**What to do:** Whenever the word "Image" appears in a line of the data below, copy that line.

[Recorded data]
+---+

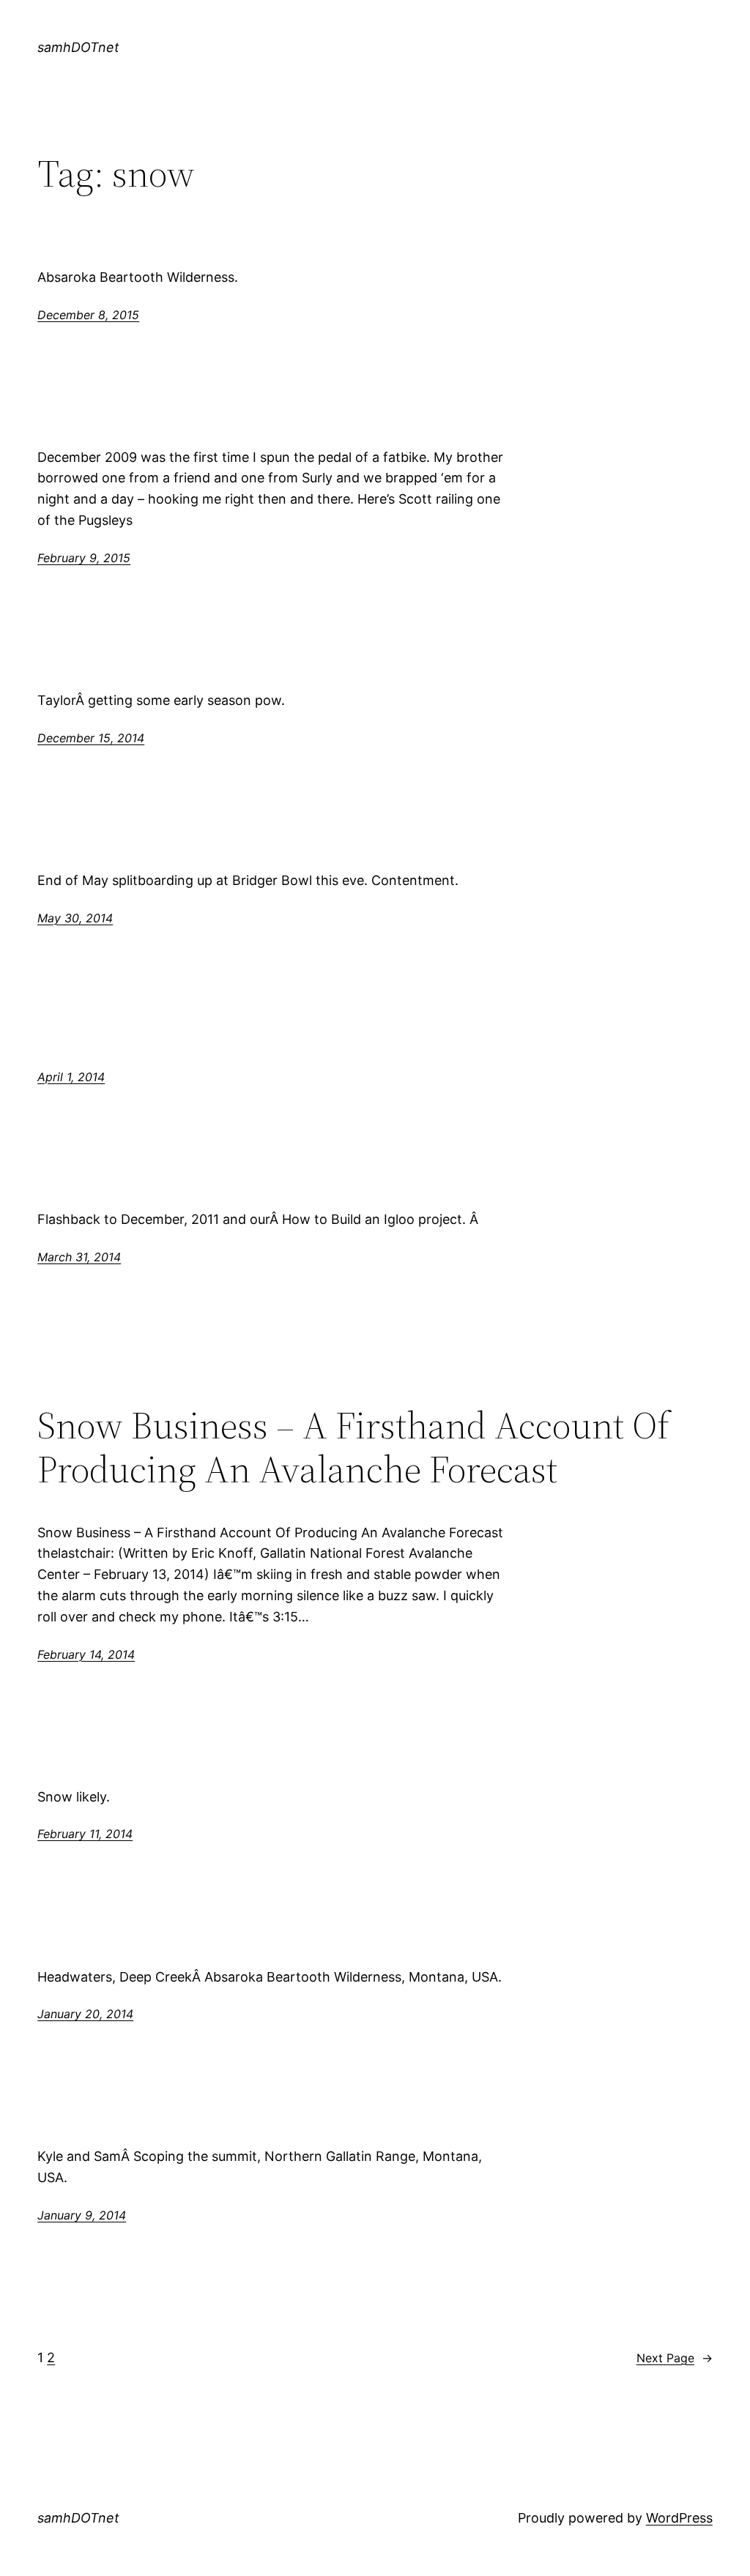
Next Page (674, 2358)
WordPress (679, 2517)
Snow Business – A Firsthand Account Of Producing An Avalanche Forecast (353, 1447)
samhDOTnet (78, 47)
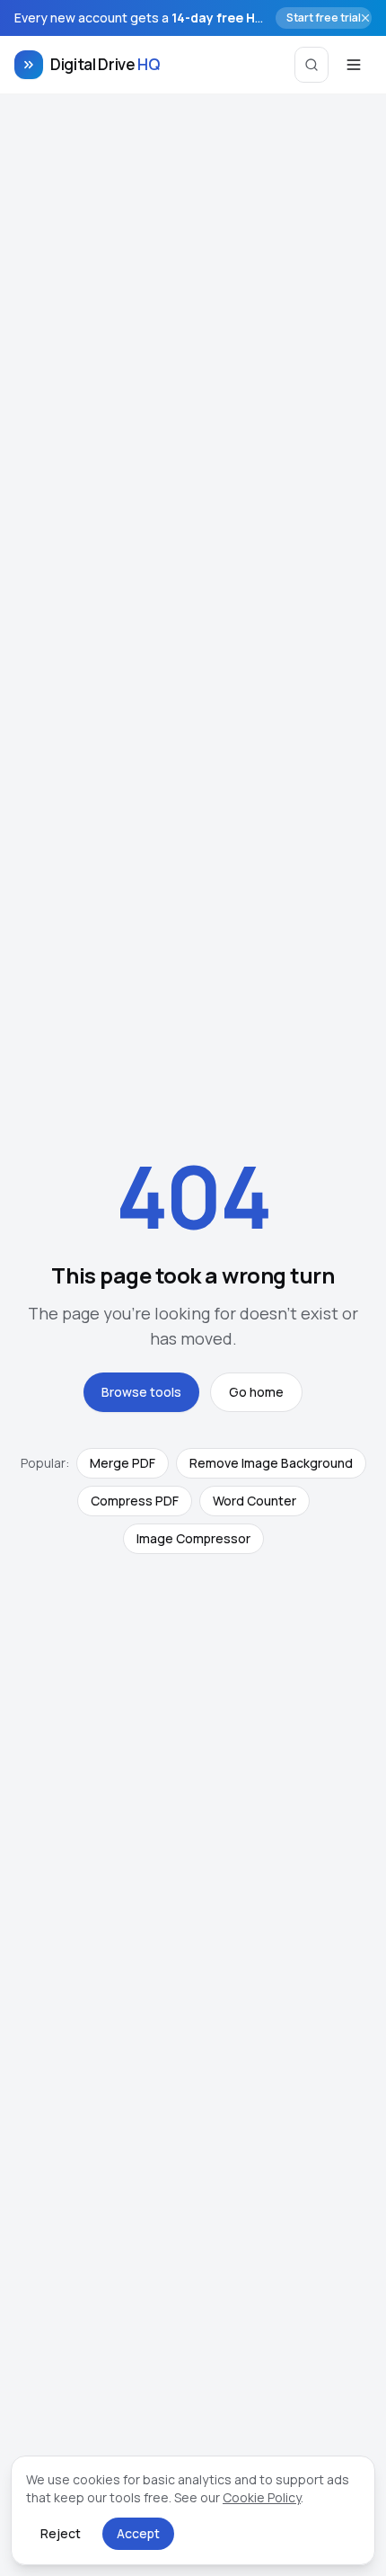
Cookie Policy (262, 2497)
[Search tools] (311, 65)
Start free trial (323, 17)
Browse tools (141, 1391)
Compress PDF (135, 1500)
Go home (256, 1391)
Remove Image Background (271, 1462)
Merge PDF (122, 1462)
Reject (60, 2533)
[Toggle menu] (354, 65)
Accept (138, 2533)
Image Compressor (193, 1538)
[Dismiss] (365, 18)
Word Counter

+---+

**Exercise result:**
Remove Image Background (271, 1462)
Image Compressor (193, 1538)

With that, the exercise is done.